+++ Entries provided +++

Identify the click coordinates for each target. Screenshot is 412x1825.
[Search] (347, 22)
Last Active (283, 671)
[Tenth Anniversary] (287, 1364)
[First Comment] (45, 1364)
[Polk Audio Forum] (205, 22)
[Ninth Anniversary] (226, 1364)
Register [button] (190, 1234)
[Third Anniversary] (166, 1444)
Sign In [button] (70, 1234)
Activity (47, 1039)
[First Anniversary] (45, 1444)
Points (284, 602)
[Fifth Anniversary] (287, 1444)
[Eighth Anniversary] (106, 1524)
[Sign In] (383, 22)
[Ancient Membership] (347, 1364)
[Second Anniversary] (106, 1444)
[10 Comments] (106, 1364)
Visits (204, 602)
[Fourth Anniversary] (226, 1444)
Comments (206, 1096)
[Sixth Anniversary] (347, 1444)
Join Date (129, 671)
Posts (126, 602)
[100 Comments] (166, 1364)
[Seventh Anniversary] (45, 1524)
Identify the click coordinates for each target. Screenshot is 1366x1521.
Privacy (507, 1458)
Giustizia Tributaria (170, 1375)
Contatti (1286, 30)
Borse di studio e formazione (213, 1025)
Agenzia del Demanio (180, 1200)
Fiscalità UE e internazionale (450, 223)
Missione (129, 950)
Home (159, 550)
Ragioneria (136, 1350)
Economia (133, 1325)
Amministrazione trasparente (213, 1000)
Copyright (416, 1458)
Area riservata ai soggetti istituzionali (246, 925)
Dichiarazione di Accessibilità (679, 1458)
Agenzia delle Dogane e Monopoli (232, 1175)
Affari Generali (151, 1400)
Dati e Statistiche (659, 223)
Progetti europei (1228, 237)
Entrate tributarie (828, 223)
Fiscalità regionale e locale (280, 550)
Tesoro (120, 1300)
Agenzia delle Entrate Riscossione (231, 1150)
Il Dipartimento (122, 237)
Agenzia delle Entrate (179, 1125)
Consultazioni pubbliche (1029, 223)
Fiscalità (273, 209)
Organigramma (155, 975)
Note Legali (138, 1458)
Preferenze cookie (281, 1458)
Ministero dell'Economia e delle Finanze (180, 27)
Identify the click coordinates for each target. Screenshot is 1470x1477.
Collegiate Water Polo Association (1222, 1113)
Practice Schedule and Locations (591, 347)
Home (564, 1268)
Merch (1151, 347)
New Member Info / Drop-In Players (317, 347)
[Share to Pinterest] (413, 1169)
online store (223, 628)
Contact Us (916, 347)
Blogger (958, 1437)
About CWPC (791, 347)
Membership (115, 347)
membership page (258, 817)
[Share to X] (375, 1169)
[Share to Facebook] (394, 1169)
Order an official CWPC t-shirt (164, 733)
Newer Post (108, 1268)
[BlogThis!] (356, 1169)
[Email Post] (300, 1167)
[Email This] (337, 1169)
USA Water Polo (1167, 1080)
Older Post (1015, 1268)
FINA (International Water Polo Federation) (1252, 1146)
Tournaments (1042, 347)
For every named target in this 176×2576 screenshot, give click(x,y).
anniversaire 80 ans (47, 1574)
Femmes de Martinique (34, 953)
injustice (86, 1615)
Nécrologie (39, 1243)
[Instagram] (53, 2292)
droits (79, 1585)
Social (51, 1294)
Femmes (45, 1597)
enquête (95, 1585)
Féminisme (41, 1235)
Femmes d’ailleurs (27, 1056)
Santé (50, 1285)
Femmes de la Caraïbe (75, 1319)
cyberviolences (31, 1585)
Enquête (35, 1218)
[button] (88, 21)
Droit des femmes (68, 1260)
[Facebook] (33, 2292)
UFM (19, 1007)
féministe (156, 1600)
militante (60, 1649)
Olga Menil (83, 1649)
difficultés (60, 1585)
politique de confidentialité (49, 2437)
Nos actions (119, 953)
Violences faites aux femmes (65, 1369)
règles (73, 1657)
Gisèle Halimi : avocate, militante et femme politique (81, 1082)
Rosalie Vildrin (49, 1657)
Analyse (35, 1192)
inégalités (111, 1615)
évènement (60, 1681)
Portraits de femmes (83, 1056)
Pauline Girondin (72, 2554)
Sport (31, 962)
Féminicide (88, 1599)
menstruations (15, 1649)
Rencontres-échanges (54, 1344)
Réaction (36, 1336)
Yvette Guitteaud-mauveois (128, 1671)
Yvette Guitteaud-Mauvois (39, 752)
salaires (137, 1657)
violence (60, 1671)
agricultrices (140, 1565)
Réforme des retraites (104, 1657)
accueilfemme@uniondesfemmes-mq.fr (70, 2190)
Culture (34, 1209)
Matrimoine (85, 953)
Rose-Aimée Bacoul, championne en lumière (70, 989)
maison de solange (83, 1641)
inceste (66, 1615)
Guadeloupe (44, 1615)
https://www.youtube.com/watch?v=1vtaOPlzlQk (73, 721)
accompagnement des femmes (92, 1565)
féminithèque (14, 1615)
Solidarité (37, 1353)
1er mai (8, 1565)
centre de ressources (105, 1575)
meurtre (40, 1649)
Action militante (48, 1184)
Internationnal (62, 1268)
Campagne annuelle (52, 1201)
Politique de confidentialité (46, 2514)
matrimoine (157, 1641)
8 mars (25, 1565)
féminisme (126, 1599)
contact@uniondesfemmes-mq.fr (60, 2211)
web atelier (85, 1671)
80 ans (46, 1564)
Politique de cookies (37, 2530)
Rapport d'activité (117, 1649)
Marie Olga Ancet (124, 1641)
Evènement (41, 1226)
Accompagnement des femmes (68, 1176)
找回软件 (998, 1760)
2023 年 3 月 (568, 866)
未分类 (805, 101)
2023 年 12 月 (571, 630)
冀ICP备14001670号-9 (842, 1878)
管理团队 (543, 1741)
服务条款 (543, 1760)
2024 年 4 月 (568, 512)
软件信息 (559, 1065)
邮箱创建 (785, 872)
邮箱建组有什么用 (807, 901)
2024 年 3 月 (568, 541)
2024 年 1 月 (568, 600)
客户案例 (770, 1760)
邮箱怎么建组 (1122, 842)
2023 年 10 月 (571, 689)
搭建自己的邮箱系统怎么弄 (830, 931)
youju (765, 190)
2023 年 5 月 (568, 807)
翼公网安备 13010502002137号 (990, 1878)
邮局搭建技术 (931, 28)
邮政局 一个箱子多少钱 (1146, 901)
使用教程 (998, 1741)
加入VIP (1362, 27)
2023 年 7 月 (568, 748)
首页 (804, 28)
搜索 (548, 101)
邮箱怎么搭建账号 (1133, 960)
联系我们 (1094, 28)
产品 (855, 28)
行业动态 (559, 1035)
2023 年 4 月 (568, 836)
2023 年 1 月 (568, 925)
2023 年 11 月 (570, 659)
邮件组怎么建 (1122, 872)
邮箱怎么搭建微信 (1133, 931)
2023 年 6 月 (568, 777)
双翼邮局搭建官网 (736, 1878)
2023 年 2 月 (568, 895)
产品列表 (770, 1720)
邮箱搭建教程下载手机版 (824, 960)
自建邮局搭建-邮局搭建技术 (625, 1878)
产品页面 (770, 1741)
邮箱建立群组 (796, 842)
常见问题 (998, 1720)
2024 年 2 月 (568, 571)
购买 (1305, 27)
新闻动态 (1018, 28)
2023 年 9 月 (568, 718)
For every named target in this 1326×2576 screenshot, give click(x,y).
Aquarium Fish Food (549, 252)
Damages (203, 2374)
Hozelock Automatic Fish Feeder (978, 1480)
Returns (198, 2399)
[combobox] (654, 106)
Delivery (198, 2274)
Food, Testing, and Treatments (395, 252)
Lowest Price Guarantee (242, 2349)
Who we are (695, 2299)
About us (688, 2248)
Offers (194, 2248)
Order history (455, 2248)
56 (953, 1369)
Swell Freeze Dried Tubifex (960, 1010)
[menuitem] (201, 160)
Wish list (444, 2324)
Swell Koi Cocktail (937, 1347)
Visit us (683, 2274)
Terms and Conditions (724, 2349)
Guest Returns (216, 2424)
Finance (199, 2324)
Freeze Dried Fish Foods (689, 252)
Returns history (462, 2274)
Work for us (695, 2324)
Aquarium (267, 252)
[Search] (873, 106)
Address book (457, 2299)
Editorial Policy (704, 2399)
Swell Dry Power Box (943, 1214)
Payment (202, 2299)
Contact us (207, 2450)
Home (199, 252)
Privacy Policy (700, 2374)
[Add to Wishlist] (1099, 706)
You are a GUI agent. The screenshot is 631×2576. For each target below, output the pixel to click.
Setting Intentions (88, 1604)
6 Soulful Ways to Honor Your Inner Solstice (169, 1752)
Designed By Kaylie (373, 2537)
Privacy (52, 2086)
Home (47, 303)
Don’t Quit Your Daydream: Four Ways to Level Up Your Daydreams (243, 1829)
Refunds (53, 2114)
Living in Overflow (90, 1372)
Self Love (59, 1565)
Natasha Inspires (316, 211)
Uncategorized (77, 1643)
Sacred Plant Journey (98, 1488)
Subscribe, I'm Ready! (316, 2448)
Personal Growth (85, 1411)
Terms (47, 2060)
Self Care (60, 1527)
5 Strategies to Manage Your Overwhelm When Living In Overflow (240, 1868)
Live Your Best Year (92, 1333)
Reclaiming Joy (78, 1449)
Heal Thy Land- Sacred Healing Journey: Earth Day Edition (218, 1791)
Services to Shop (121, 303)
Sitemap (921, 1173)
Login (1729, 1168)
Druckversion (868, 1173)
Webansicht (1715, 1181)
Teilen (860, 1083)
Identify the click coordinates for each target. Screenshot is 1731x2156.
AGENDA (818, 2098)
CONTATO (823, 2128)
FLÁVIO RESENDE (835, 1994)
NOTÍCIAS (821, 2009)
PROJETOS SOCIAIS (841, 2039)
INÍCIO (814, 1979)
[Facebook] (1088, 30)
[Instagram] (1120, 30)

+++

§ **Task objective**:
The lines above that include "every" should each be listed.

§ **Result of this task**:
For every named target in this 176×2576 screenshot, give click(x,y).
For every named target in this 1326×2576 screenshot, give click(x,y).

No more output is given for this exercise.